Há quase um mês, quando o ex-ministro da Saúde, Luiz Henrique Mandetta foi demitido pelo presidente Jair Bolsonaro, por não seguir as orientações do chefe, Nelson Teich foi o escolhido para substituí-lo. Ao assumir o cargo, escrevi: “Ministério da Saúde não terá protagonismo. Do jeito que o chefe quer” artigo que tratou dos motivos que culminaram na saída de um e a chegada do outro. O próprio título é autoexplicativo. Mandetta além de não seguir as orientações de Bolsonaro (isolamento vertical – algo que nem existe no âmbito científico, o uso de medicamentos sem a devida comprovação da eficácia dos mesmos e por ter reunido, no caso do ministro, protagonismo político), tornou a relação entre ambos, insustentável.
Teich foi escolhido para “não ser”. Não têm pretensões políticas (ao contrário de Mandetta), é de postura reservada, tem perfil técnico, ou seja, não colocaria o ministério em evidência, além de ter sido convidado ao cargo para seguir as orientações do chefe. Isto é, aceitar total subordinação. Todo e qualquer profissional de Saúde que siga bases científicas e recomendações de organizações mundiais, sabe que, as narrativas do presidente Bolsonaro não são aceitas porque não há base científica alguma. Só achismos. O agora ex-ministro não tinha autonomia, não poderia aplicar na prática o que acreditava, e muito menos reforçar o que pregam os especialistas, o que o mundo está segue. Como gerenciar a pasta dessa forma? Fazer e defender algo que não acredita?
O pedido de demissão era a única alternativa. O presidente a forçou. Manteve a sua posição negacionista, continua a defender o uso da Cloroquina, medicamento este que em diversos testes, apontaram que não ocasiona efeito positivo algum sobre o vírus, pelo contrário, há efeitos colaterais perigosos, sobretudo aos cardiopatas. Teich não defendeu o uso do citado medicamento publicamente e, da mesma forma, foi cobrado pelo presidente.

++++++++

Transcreva do artigo sobre a saída de Teich do Ministério da Saúde o trecho que se inicia com as palavras "O pedido de" e termina em "cobrado pelo presidente.".

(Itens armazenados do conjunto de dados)

++++++++

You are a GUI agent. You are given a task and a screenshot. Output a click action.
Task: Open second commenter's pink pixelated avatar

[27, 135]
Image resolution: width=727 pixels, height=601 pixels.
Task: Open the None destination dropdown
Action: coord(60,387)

++++++++

**Resultado do exercício:**
O pedido de demissão era a única alternativa. O presidente a forçou. Manteve a sua posição negacionista, continua a defender o uso da Cloroquina, medicamento este que em diversos testes, apontaram que não ocasiona efeito positivo algum sobre o vírus, pelo contrário, há efeitos colaterais perigosos, sobretudo aos cardiopatas. Teich não defendeu o uso do citado medicamento publicamente e, da mesma forma, foi cobrado pelo presidente.